Tuesday night I spoke at the Research Update for the NYC chapters of the CFF and felt great for the 2 hours I was there. Because I am delivering such great news about VX-770/blue pill, my mind really gets into it and I forget that I actually do feel like shit.

In the past two months I have seen my pulmonary function at the highest I remember seeing it and then on Friday at the lowest I have seen it. I've felt the best ever, running 5 miles, biking 30 a day and yoga 4-5 days a week. This week my lungs and back hurt, I'm coughing up some crazy junk and the thought of running 1 mile is making me tired. Also I dropped about 5 pounds and eating is not something I want to do..this is a HUGE change because I normally want to eat everything and anything (healthy ;) all day long. I have seen the best and worst of my health in 1 month and have seen it slowly spiral..know what's keeping me together? My family and friends. Staying positive, laughing and not making this my main focus.

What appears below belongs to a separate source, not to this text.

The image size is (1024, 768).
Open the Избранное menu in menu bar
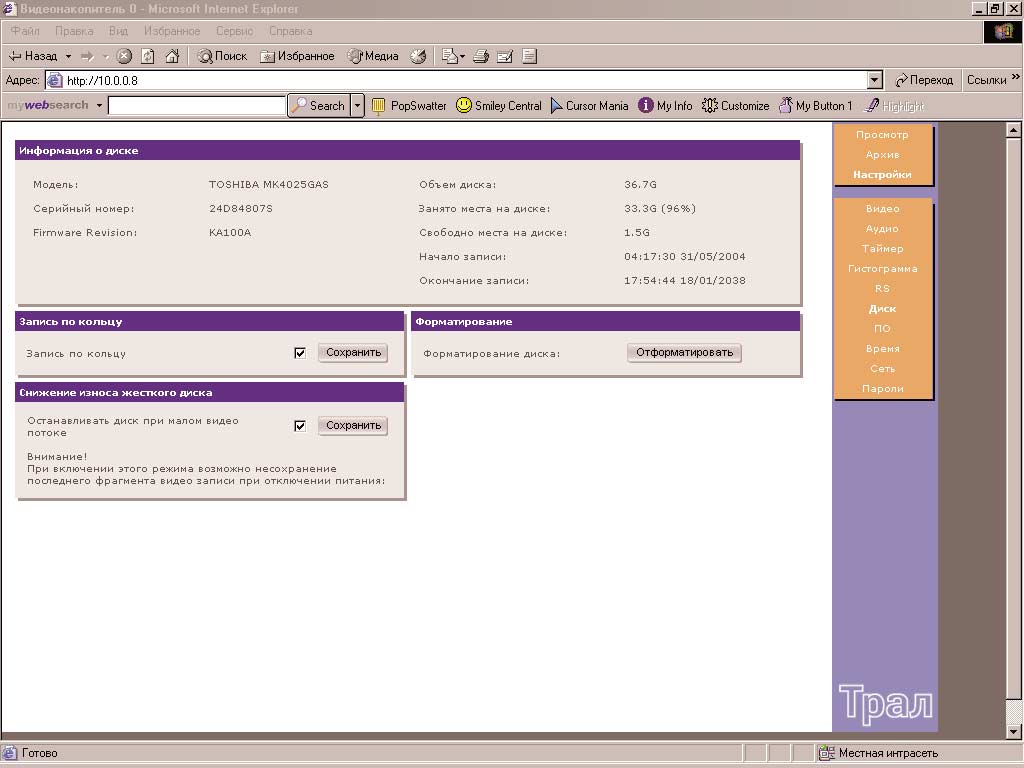click(171, 31)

Of course I could be super pissed about this because I know that I've been off of the little blue pill for a month and my body doesn't really like that. Also I'm sure I wouldn't be writing this post if I were still on my blue buddy. So I did spend a few frustrating minutes this weekend swearing..actually a lot but that doesn't really matter...I was just reciting every word that my uncles taught me.

Everything happens for a reason and focusing only on positive things is what I need. My main focus is getting healthy and ready to start training for a spring half marathon and maybe even a fall half iron man (minus the swimming..I'm a Pisces but I hate swimming.) as soon as I am released from that place.

Tonight I will watch the Tigers take down Texas and the tomorrow I will watch the Lions handle da Bears on Monday Night Football!

Em



4 comments:

kshumard said...

Em, You are the tip of my spear. I am thinking all the positive thoughts I can in your direction.
Did I understand, are you off the "experimental" drug?
Best wishes, you know we are all counting on you. Kevin Shumard

Rebecca said...

why did you have to stop VX-770?

Rebecca said...

Ok, I just caught up with you older posts and see why you stopped taking VX-770. Was it ever determined if it was causing your side-effects? Are you planning to start it again?